First of all, this is probably not legal, either because it is in substance an effort to avoid immigration laws, because the workers are inaccurately classified as independent contractors when they should be classified as employees, or because it amounts to money laundering. It also would be a violation of immigration laws to the extent that someone knew, or was willfully blind to fact that the person providing the services was not authorized to work and was aiding and abetting an immigration law violation.
An LLC is also a poor mechanism to use to do something like that. Among other things, the application for the EIN would reveal facts about the underlying single member that would be available for authorities to summarily prove their case of an immigration violation which would also be flagged for audit on tax returns.
A state law corporation taxed as a C corporation could be potentially more effective, although not quite in the scenario laid out in the original post, and are used sometimes in the construction industry. There is no obligation to issue a 1099 to a state law corporation or to get its taxpayer ID (unless it is practicing law or in a few other exception cases) when making payments to it, which is the practical trigger for needing a taxpayer ID on Form W-9 from independent contractors in most cases.
Also, so long as the C corporation is incorporate in a U.S. jurisdiction and does not pay dividends, it does not have to report information about its shareholders to the IRS in most instances, and while shareholder/officer/director information including that person's SSN must be used to obtain the initial EIN of the C corporation, the EIN of the C corporation does not change if its all of its shares are sold to someone new, and it has new officers and/or directors. Furthermore, non-citizens who are not authorized to work in the U.S. are not prohibited from owning shares as passive investors in a U.S. C corporation, or from receiving dividends from it, so long as there is tax withholding when the dividends are paid by the C corporation to its shareholders.
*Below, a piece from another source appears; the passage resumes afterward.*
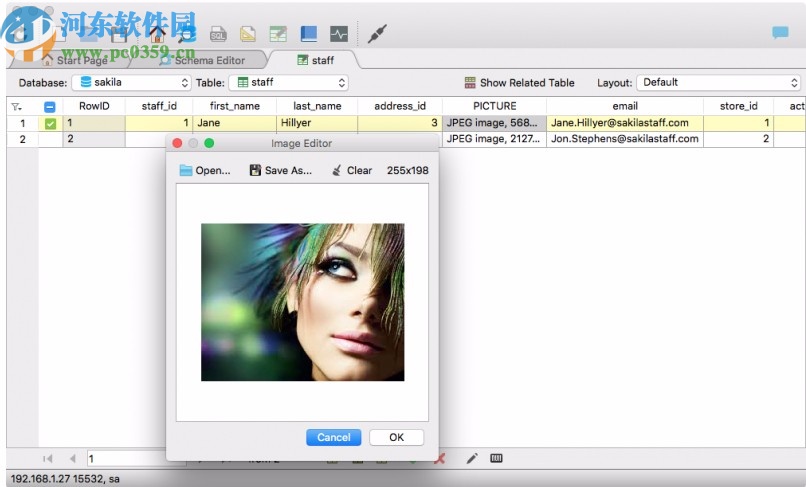
Task: Select the staff tab
Action: (315, 60)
So, if a manufacturer or wholesaler enters into a distributorship contract with a C corporation to sell knives on a commission basis, for example, and the C corporation does so, and then pays tax, first at the C corporation entity level and then withholds tax on dividends paid to its shareholders who are not U.S. citizens, it has not, on its face, obviously violated any immigration laws or tax reporting laws, and has not in any officially filed document confessed to violating the law.
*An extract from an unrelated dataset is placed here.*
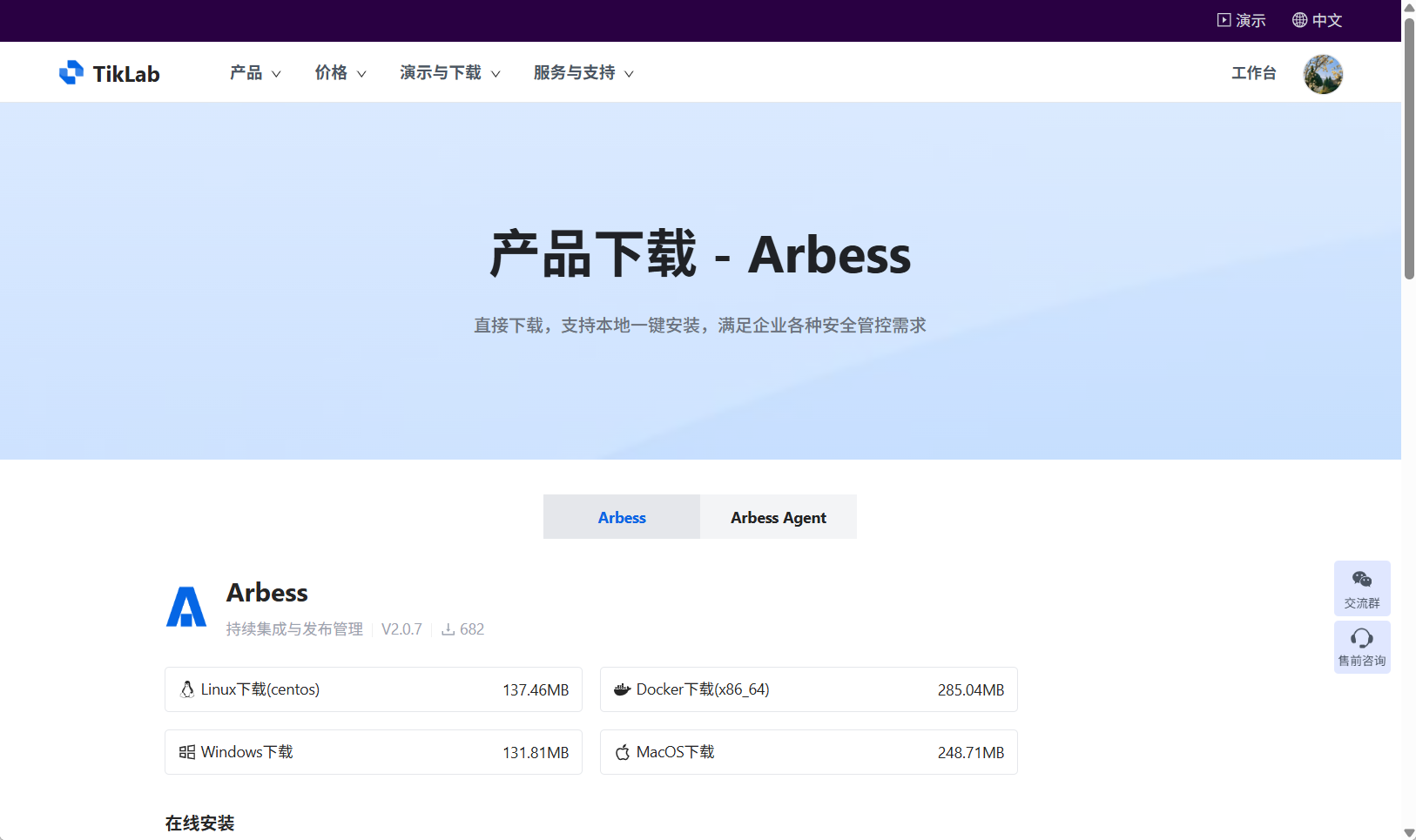Click the download count icon showing 682
1416x840 pixels.
pos(448,628)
The problem with that arrangement is that if the reason that the C corporation is able to generate revenues is that someone who is not authorized to work in the U.S. is doing the work, and is benefiting from it economically, for example, in a single shareholder C corporation, then the person doing the work and the C corporation are both engaged in immigration law violations and tax law violations as well because the payments characterized as dividends would actually be deemed to be wages from which wage withholding was not made (which someone who is aware of the situation could tip off ICE or the IRS about).
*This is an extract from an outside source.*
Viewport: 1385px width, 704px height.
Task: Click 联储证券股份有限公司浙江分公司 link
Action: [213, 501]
If the manufacturer or wholesale distributor knew about this arrangement, or was willfully blind to it, that manufacturer or wholesale distributor could have liability or face criminal charges for conspiring to commit immigration and/or tax law violations.
But, if the services were provided by a C corporation in a context where entities of all manner routinely provide services (e.g. in construction projects), the company hiring the C corporation to perform the services might legitimately avoid liability for not trying to figure out if the C corporation was operating legally with respect to its internal affairs or not, and would not have liability for not reporting payments made to the C corporation because payments made to C corporations (subject to exceptions for law firms and a few other circumstances) do not have to be reported on form 1099.
Historically, the "double taxation" of C corporations at both the entity level when profits are made and the shareholder level when dividends are paid, had made C corporations unattractive and effectively imposed a tax penalty on trying to use this approach to avoid other laws. But, C corporation tax rates and tax rates on "qualified dividends" (which most C corporation dividends to long term shareholders are), are both currently so low that the double taxation burden is quite tolerable. Moreover, if the non-citizen shareholders in a C corporation are not residents of the United States, in general, dividend payments to them are not subject to U.S. income taxation.
One could imagine, for example, an undocumented non-citizen in the U.S. or a non-citizen whose visa did not allow him to work, creating a C corporation of this type with his or her non-citizen relatives abroad as owners, working in the corporation without pay while, for example, being a student with scholarship support as a primary occupation on a student visa, paying tax on the profits at the corporate level, and then making dividend payments to the corporation's shareholders abroad tax free as a form of remittances to family members that the student is trying to support. Since the C corporation would not get a compensation deduction for the work done by the person whose immigration status didn't allow them to work, it wouldn't even be outright tax evasion. But, this would still probably violate immigration laws prohibiting work by undocumented non-citizens and by non-citizens with visas that don't authorized employment. Also, substance over form doctrines could be used to recharacterize the dividend payments as wages to the working generating the corporation's income followed by a gift from that worker to their family abroad.
One should not rely on this answer, however, to assume that you are in the clear, as there are many form over substance doctrines in both tax law and immigration law, and this involves highly technical areas of the law in which it is easy to run afoul of regulatory exceptions and details not mentioned in the answer.